- Schatten über den Inseln
- Directed by: Otto Meyer
- Written by: Kurt Adalbert
- Produced by: Walter Lehmann
- Starring: Erwin Geschonneck
- Cinematography: Eugen Klagemann
- Edited by: Hildegard Tegener
- Music by: Herbert Trantow
- Production company: DEFA
- Distributed by: Progress Film
- Release date: 16 May 1952;
- Running time: 98 minutes
- Country: East Germany
- Language: German

= Shadow over the Islands =

1952 film

Shadow over the Islands (Schatten über den Inseln) is an East German black-and-white film, directed by Otto Meyer. It was released in 1952.

==Plot==
In a small village on the Faroe Islands, the people's only source of income is trapping a local breed of wild birds. The corrupt capitalist Mr. Brause exploits the locals, forcing them to work for a low wage while selling the birds with a high profit. A disease strikes the village, and many inhabitants become ill. A local physician, Dr. Stefan Horn, discovers that the source of the sickness is the birds. He sends a telegram to a medical research institute in Copenhagen. The scientists in the capital corroborate his suspicions. Brause destroys their letter and tells the villagers that they can continue with their trade. Eventually, Stefan and his cousin, Arne, manage to expose the truth before the people. Brause flees the islands.

==Cast==
- Erwin Geschonneck as Dr. Sten Horn
- Fritz Diez as Arne Horn
- Willy A. Kleinau as Bassen Brause
- Kriemhild Falke as Mette Horn
- Siegfried Weber as Thorsten Horn
- Lutz Götz as Dr. Jakobson
- Georg Kröning as Dr.

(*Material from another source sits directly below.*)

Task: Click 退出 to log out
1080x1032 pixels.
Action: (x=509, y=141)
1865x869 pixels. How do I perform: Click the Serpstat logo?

Mattisson
- Hans Jungbauer as Mikkelson
- Ernst Kahler as Kanvala
- Walter B. Schulz as secretary Falberg
- Rudolf Wessely as secretary Palle
- Kurt Mühlhardt as police chief Almquist
- Herbert Richter as Magnus
- Gert Schäfer, as Per
- Hans Wehrl as Mac Tunck

==Production==
1952 saw the East German film industry sink to the lowest point in its history. Due to increasing supervision by the Socialist Unity Party, manifested in the new DEFA Commission of the SED's Politburo that oversaw the eponymous film studio, many productions were canceled or thoroughly censored to ensure compliance with the state's ideological line. DEFA produced only six films during 1952. Under the influence of the nascent Cold War, five of them contrasted life in the Socialist Eastern Bloc with life in the West. Among those, four dealt with the subject directly, while Shadow over the Islands was an allegory, using the setting of a Faroese village for presenting the same theme.

==Reception==
Miera and Antonin Liehm cited Shadow over the Islands as an example to the East German films in which a positive hero - always with working-class background - was confronted by a negative one, which was mostly a former Nazi or a representative of the West, and often both. They concluded that at the time, "directors did not even try for anything than the simplest stories, filmed in the most straightforward ways. For instance... Shadow over the Islands... shows how capitalist merchants threaten the health of the people." Sylvia Klötzer shared this view, writing that the film was a typical example of the DEFA pictures produced during the early 1950s, with a schematic plot centered on an archetypical character with little depth. Author Udo Benzenhöfer, on the contrary, commented that the picture was a "realistic one, with many references to the broader issues of society."